• **QUOTED TEXT**
---+---

When the first trailer for Fantastic Beasts: The Crimes of Grindelwald dropped, fans were divided over whether Albus Dumbledore (Jude Law) mispronounced Gellert Grindelwald's name to sound like Grindel-vald instead of Grindel-wald. Stephen Colbert got right down to it on The Late Show Monday, asking, "In the first movies, they called him 'Grindel-wald.' What's the deal?"
"It's a very good question," said Law, whose character did not appear in Fantastic Beasts and Where to Find Them. "I dive straight in calling him Grindel-vald, assuming—because I had this very good friendship with him—that I got it right. Eddie Redmayne—who plays, obviously, the great Newt Scamander—pointed it out halfway through the film. He said, 'I don't call him that; I call him Grindel-wald.' But it was too late [to do anything]. I think it's because Albus knows him well. At some point, Gellert said, 'Uh, can you please call me Grindel-vald?' I'm sticking to that."
Law should have asked J.K. Rowling, as she created the character. After all, she blew fans' minds when she revealed in 2015 that most people had been saying Voldemort's name wrong. He-Who-Must-Not-Be-Named (Ralph Fiennes) pronounced it "Grindel-vald" in 2010's Harry Potter and the Deathly Hallows – Part 1, making it likely Redmayne has been saying it wrong.
After he was cast in Warner Bros.' fantasy film, the 45-year-old actor told Colbert, "I went to her immediately. As soon as I got the part, I thought, 'I've got this responsibility to all these fans of this wizarding world.' Also, I really wanted to meet J.K. Rowling! It seemed like a pretty good in-road. So, yes, I spent an afternoon with her, and she told me everything [about] Albus Dumbledore. It was wonderful and insightful. And what an opportunity for an actor, you know? I had this direct route to the detailed background and inner workings of my character. It was fantastic! She's a phenomenal, formidable, smart, fun woman—really, really great company!"

---+---

• **GIVEN MATERIAL**
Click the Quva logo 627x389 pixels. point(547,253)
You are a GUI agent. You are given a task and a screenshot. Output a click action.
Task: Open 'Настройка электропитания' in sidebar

---+---

• **WHAT THE TASK ASKS**
Extend the article above about Jude Law's Grindelwald pronunciation on The Late Show with a few more paragraphs, picking up after its last sentence rather than after the data.

• **RESULT FOR THIS EXERCISE**
Law couldn't say much else about the film (in theaters Nov. 16). Blaming the studio, he said, "They're very polite. It's always like, 'We assume you're not going to share this with anybody.'"
Albus was previously played by Michael Gambon and the late Richard Harris in the Harry Potter film series, which served as a springboard for Law. "I realize I'm in a rare position where I'm playing a character who's already been played in his old age; that doesn't often happen," he said. "But because of that, I get to sort of layer up all these complexities and inner dramas and turmoils and personal tragedies, even. I'm not giving anything away, am I? No, I'm not. We get to unpack all of that in detail now that we're back in the 1920s. So, it's a good position to be in."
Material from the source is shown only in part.